**MATERIAL FOR THIS EXERCISE**
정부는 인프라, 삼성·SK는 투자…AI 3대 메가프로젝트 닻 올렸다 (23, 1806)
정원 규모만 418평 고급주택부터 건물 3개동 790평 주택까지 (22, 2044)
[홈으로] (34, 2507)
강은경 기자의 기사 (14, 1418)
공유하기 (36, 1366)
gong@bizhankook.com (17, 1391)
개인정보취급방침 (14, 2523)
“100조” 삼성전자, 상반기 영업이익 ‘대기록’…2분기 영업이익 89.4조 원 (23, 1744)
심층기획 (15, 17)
==
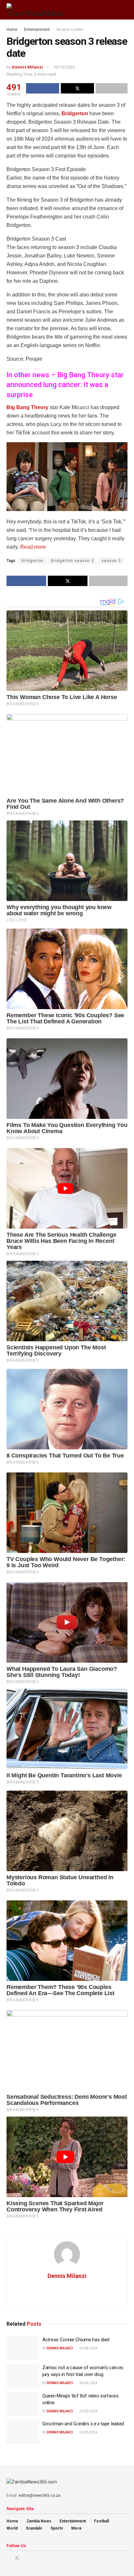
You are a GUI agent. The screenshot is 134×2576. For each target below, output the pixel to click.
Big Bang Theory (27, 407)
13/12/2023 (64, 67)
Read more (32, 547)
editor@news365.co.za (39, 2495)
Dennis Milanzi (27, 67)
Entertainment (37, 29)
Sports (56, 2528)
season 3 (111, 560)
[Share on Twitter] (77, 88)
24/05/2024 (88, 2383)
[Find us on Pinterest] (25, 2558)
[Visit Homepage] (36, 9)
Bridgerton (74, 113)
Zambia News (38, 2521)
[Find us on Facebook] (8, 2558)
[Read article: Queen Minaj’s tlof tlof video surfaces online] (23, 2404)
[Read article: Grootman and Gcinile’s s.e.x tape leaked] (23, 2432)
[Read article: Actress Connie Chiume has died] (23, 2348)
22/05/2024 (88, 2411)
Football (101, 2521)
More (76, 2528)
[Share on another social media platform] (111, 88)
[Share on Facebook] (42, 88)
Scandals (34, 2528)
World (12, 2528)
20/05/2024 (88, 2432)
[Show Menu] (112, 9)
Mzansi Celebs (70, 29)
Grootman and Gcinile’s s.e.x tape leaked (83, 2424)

**TASK OBJECTIVE**
The stretch of entries above that starts with the line containing "개인정보취급방침 (14, 2523)" and goes on through the line containing "심층기획 (15, 17)" is to be transcribed exactly, and no other line is to be transcribed.

**WRITTEN SOLUTION**
개인정보취급방침 (14, 2523)
“100조” 삼성전자, 상반기 영업이익 ‘대기록’…2분기 영업이익 89.4조 원 (23, 1744)
심층기획 (15, 17)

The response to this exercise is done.